What is needed =>
Each line of the listing is to be retyped exactly as given.

Dataset records =>
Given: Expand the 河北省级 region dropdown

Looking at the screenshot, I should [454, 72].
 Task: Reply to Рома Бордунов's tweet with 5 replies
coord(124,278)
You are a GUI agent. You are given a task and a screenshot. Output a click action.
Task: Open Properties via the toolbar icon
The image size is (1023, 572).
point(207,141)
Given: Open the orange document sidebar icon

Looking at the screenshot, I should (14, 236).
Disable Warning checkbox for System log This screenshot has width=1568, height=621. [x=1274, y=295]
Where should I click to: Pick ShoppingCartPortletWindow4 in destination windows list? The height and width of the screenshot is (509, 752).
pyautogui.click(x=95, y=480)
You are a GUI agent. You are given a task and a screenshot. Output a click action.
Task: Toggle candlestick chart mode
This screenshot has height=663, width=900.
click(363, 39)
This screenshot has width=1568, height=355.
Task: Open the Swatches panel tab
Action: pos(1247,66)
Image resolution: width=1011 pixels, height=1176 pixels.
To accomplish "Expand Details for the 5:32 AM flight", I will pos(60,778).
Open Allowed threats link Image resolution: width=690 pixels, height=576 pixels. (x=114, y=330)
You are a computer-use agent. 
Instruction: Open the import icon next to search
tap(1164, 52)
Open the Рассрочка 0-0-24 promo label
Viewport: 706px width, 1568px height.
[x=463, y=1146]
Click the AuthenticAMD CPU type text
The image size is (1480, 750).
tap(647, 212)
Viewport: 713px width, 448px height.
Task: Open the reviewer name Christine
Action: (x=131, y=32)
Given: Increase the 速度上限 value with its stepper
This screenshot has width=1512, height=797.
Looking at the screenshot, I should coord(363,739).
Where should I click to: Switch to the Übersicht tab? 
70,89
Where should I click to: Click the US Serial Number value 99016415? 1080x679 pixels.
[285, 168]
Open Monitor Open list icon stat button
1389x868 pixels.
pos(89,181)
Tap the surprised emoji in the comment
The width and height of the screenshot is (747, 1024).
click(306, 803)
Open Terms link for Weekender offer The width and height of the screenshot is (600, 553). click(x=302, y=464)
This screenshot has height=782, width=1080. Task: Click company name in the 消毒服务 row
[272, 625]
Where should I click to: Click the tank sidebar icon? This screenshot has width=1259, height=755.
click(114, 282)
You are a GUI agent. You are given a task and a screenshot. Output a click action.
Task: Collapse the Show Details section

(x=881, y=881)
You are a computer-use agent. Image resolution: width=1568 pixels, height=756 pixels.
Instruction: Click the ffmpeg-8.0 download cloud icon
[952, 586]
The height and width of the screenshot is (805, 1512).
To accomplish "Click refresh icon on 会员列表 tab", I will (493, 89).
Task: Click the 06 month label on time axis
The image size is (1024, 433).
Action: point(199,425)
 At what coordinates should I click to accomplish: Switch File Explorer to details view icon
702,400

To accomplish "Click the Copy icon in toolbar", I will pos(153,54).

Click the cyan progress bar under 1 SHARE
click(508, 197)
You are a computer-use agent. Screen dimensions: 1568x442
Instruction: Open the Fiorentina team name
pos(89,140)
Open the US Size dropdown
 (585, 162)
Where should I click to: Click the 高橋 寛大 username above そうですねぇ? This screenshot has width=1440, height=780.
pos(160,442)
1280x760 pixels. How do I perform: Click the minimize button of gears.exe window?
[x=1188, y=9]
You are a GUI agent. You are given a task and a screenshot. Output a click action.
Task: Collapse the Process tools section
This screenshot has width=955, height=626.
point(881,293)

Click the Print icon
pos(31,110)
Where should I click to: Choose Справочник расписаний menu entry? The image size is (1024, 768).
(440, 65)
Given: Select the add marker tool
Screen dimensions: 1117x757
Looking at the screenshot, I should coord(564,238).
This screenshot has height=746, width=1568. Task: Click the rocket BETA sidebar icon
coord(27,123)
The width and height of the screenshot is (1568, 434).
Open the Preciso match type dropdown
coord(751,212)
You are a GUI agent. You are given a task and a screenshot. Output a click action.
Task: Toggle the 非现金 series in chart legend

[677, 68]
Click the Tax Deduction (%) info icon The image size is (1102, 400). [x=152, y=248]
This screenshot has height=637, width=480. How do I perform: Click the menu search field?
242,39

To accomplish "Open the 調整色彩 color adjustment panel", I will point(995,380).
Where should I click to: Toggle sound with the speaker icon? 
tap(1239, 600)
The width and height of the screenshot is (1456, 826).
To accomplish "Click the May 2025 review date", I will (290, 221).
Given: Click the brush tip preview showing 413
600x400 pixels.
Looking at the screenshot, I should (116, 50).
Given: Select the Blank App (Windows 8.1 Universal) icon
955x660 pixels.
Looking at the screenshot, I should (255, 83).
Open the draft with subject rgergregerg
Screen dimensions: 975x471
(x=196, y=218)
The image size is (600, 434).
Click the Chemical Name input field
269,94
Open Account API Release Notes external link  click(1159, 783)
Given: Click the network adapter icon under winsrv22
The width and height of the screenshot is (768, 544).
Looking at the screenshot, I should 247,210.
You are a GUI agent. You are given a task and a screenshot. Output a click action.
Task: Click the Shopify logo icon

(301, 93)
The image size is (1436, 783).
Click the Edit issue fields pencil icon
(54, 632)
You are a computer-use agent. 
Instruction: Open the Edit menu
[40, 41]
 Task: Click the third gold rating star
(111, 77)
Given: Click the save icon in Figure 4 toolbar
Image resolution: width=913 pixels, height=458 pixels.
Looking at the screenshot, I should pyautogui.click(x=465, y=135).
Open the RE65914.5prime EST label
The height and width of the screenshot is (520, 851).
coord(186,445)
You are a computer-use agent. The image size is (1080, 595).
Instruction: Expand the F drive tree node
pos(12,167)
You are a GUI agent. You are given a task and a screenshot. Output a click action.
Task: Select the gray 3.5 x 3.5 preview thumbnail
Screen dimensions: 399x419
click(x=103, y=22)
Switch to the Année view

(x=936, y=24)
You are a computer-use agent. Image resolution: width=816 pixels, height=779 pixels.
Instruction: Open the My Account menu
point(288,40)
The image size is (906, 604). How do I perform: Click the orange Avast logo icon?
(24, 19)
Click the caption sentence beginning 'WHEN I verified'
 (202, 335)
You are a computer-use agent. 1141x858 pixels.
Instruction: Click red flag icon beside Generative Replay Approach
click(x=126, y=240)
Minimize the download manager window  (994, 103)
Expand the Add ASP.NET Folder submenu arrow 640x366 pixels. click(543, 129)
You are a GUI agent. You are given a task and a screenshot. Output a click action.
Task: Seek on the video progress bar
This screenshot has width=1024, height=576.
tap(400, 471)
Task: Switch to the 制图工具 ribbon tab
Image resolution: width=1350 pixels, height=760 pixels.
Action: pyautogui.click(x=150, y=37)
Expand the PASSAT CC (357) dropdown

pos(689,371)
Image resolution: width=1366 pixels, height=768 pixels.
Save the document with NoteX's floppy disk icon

Exercise output =>
Given: Expand the 河北省级 region dropdown

Looking at the screenshot, I should [454, 72].
 Task: Reply to Рома Бордунов's tweet with 5 replies
coord(124,278)
You are a GUI agent. You are given a task and a screenshot. Output a click action.
Task: Open Properties via the toolbar icon
The image size is (1023, 572).
point(207,141)
Given: Open the orange document sidebar icon

Looking at the screenshot, I should (14, 236).
Disable Warning checkbox for System log This screenshot has width=1568, height=621. [x=1274, y=295]
Where should I click to: Pick ShoppingCartPortletWindow4 in destination windows list? The height and width of the screenshot is (509, 752).
pyautogui.click(x=95, y=480)
You are a GUI agent. You are given a task and a screenshot. Output a click action.
Task: Toggle candlestick chart mode
This screenshot has height=663, width=900.
click(363, 39)
This screenshot has width=1568, height=355.
Task: Open the Swatches panel tab
Action: pos(1247,66)
Image resolution: width=1011 pixels, height=1176 pixels.
To accomplish "Expand Details for the 5:32 AM flight", I will pos(60,778).
Open Allowed threats link Image resolution: width=690 pixels, height=576 pixels. (x=114, y=330)
You are a computer-use agent. 
Instruction: Open the import icon next to search
tap(1164, 52)
Open the Рассрочка 0-0-24 promo label
Viewport: 706px width, 1568px height.
[x=463, y=1146]
Click the AuthenticAMD CPU type text
The image size is (1480, 750).
tap(647, 212)
Viewport: 713px width, 448px height.
Task: Open the reviewer name Christine
Action: (x=131, y=32)
Given: Increase the 速度上限 value with its stepper
This screenshot has width=1512, height=797.
Looking at the screenshot, I should coord(363,739).
Where should I click to: Switch to the Übersicht tab? 
70,89
Where should I click to: Click the US Serial Number value 99016415? 1080x679 pixels.
[285, 168]
Open Monitor Open list icon stat button
1389x868 pixels.
pos(89,181)
Tap the surprised emoji in the comment
The width and height of the screenshot is (747, 1024).
click(306, 803)
Open Terms link for Weekender offer The width and height of the screenshot is (600, 553). click(x=302, y=464)
This screenshot has height=782, width=1080. Task: Click company name in the 消毒服务 row
[272, 625]
Where should I click to: Click the tank sidebar icon? This screenshot has width=1259, height=755.
click(114, 282)
You are a GUI agent. You are given a task and a screenshot. Output a click action.
Task: Collapse the Show Details section

(x=881, y=881)
You are a computer-use agent. Image resolution: width=1568 pixels, height=756 pixels.
Instruction: Click the ffmpeg-8.0 download cloud icon
[952, 586]
The height and width of the screenshot is (805, 1512).
To accomplish "Click refresh icon on 会员列表 tab", I will (493, 89).
Task: Click the 06 month label on time axis
The image size is (1024, 433).
Action: point(199,425)
 At what coordinates should I click to accomplish: Switch File Explorer to details view icon
702,400

To accomplish "Click the Copy icon in toolbar", I will pos(153,54).

Click the cyan progress bar under 1 SHARE
click(508, 197)
You are a computer-use agent. Screen dimensions: 1568x442
Instruction: Open the Fiorentina team name
pos(89,140)
Open the US Size dropdown
 (585, 162)
Where should I click to: Click the 高橋 寛大 username above そうですねぇ? This screenshot has width=1440, height=780.
pos(160,442)
1280x760 pixels. How do I perform: Click the minimize button of gears.exe window?
[x=1188, y=9]
You are a GUI agent. You are given a task and a screenshot. Output a click action.
Task: Collapse the Process tools section
This screenshot has width=955, height=626.
point(881,293)

Click the Print icon
pos(31,110)
Where should I click to: Choose Справочник расписаний menu entry? The image size is (1024, 768).
(440, 65)
Given: Select the add marker tool
Screen dimensions: 1117x757
Looking at the screenshot, I should coord(564,238).
This screenshot has height=746, width=1568. Task: Click the rocket BETA sidebar icon
coord(27,123)
The width and height of the screenshot is (1568, 434).
Open the Preciso match type dropdown
coord(751,212)
You are a GUI agent. You are given a task and a screenshot. Output a click action.
Task: Toggle the 非现金 series in chart legend

[677, 68]
Click the Tax Deduction (%) info icon The image size is (1102, 400). [x=152, y=248]
This screenshot has height=637, width=480. How do I perform: Click the menu search field?
242,39

To accomplish "Open the 調整色彩 color adjustment panel", I will point(995,380).
Where should I click to: Toggle sound with the speaker icon? 
tap(1239, 600)
The width and height of the screenshot is (1456, 826).
To accomplish "Click the May 2025 review date", I will (290, 221).
Given: Click the brush tip preview showing 413
600x400 pixels.
Looking at the screenshot, I should (116, 50).
Given: Select the Blank App (Windows 8.1 Universal) icon
955x660 pixels.
Looking at the screenshot, I should (255, 83).
Open the draft with subject rgergregerg
Screen dimensions: 975x471
(x=196, y=218)
The image size is (600, 434).
Click the Chemical Name input field
269,94
Open Account API Release Notes external link  click(1159, 783)
Given: Click the network adapter icon under winsrv22
The width and height of the screenshot is (768, 544).
Looking at the screenshot, I should 247,210.
You are a GUI agent. You are given a task and a screenshot. Output a click action.
Task: Click the Shopify logo icon

(301, 93)
The image size is (1436, 783).
Click the Edit issue fields pencil icon
(54, 632)
You are a computer-use agent. 
Instruction: Open the Edit menu
[40, 41]
 Task: Click the third gold rating star
(111, 77)
Given: Click the save icon in Figure 4 toolbar
Image resolution: width=913 pixels, height=458 pixels.
Looking at the screenshot, I should pyautogui.click(x=465, y=135).
Open the RE65914.5prime EST label
The height and width of the screenshot is (520, 851).
coord(186,445)
You are a computer-use agent. The image size is (1080, 595).
Instruction: Expand the F drive tree node
pos(12,167)
You are a GUI agent. You are given a task and a screenshot. Output a click action.
Task: Select the gray 3.5 x 3.5 preview thumbnail
Screen dimensions: 399x419
click(x=103, y=22)
Switch to the Année view

(x=936, y=24)
You are a computer-use agent. Image resolution: width=816 pixels, height=779 pixels.
Instruction: Open the My Account menu
point(288,40)
The image size is (906, 604). How do I perform: Click the orange Avast logo icon?
(24, 19)
Click the caption sentence beginning 'WHEN I verified'
 (202, 335)
You are a computer-use agent. 1141x858 pixels.
Instruction: Click red flag icon beside Generative Replay Approach
click(x=126, y=240)
Minimize the download manager window  (994, 103)
Expand the Add ASP.NET Folder submenu arrow 640x366 pixels. click(543, 129)
You are a GUI agent. You are given a task and a screenshot. Output a click action.
Task: Seek on the video progress bar
This screenshot has width=1024, height=576.
tap(400, 471)
Task: Switch to the 制图工具 ribbon tab
Image resolution: width=1350 pixels, height=760 pixels.
Action: pyautogui.click(x=150, y=37)
Expand the PASSAT CC (357) dropdown

pos(689,371)
Image resolution: width=1366 pixels, height=768 pixels.
Save the document with NoteX's floppy disk icon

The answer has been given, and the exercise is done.